◆ DOCUMENTFRAGMENT ◆
⟨
2. Eiseres is het niet eens met het bestreden besluit. Zij voert aan dat zij weliswaar met onbekende bestemming was vertrokken en het contact met haar gemachtigde had verbroken, maar dat op 5 maart 2018 dit contact opnieuw is ontstaan. Eiseres voert aan uit angst het asielzoekerscentrum te hebben verlaten. Deze angst was ingegeven doordat haar procedure na doorzending naar de open asielprocedure niet spoedig is hervat en zij in de tussentijd van Cubaanse medebewoners van het asielzoekerscentrum hoorde dat alle asielaanvragen van Cubanen worden afgewezen. Er gingen verhalen rond dat de Nederlandse autoriteiten zouden samenwerken met de Cubaanse autoriteiten. Eiseres geeft aan spijt te hebben dat zij zich heeft verscholen en zij verzoekt daarom alsnog een nader gehoor te mogen ondergaan. Eiseres doet hierbij een beroep op artikel 83 van de Vw.
⟩
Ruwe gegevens
⟨
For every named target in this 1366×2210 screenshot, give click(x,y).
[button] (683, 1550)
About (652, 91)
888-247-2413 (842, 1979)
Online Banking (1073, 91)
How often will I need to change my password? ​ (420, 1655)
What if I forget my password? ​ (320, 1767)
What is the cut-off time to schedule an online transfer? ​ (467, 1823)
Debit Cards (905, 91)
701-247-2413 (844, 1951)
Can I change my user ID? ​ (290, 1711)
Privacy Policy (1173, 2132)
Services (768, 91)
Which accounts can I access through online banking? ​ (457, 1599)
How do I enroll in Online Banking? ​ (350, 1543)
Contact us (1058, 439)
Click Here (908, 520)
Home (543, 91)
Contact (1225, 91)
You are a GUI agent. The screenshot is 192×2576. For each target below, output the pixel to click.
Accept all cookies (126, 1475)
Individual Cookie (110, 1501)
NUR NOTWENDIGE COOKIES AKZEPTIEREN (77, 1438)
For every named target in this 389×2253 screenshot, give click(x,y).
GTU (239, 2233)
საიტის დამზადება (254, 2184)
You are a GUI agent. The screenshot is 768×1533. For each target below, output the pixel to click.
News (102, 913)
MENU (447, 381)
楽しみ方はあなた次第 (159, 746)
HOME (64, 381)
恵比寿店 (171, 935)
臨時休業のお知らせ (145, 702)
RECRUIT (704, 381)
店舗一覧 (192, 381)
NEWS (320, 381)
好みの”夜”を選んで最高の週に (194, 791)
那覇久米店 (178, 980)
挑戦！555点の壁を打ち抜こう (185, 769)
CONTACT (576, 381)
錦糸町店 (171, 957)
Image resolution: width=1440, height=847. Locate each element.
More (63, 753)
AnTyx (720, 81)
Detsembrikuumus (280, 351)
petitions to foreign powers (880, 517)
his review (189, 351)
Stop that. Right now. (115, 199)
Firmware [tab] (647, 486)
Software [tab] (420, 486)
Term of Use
⟩
◆ OPDRACHT ◆
Schrijf het fragment over het asielberoep over van "2. Eiseres is" tot "83 van de Vw." en hernoem daarin "asielzoekerscentrum" overal tot "opvangcentrum". Het materiaal komt uit een andere bron.

◆ SCHRIFTELIJK ANTWOORD ◆
2. Eiseres is het niet eens met het bestreden besluit. Zij voert aan dat zij weliswaar met onbekende bestemming was vertrokken en het contact met haar gemachtigde had verbroken, maar dat op 5 maart 2018 dit contact opnieuw is ontstaan. Eiseres voert aan uit angst het opvangcentrum te hebben verlaten. Deze angst was ingegeven doordat haar procedure na doorzending naar de open asielprocedure niet spoedig is hervat en zij in de tussentijd van Cubaanse medebewoners van het opvangcentrum hoorde dat alle asielaanvragen van Cubanen worden afgewezen. Er gingen verhalen rond dat de Nederlandse autoriteiten zouden samenwerken met de Cubaanse autoriteiten. Eiseres geeft aan spijt te hebben dat zij zich heeft verscholen en zij verzoekt daarom alsnog een nader gehoor te mogen ondergaan. Eiseres doet hierbij een beroep op artikel 83 van de Vw.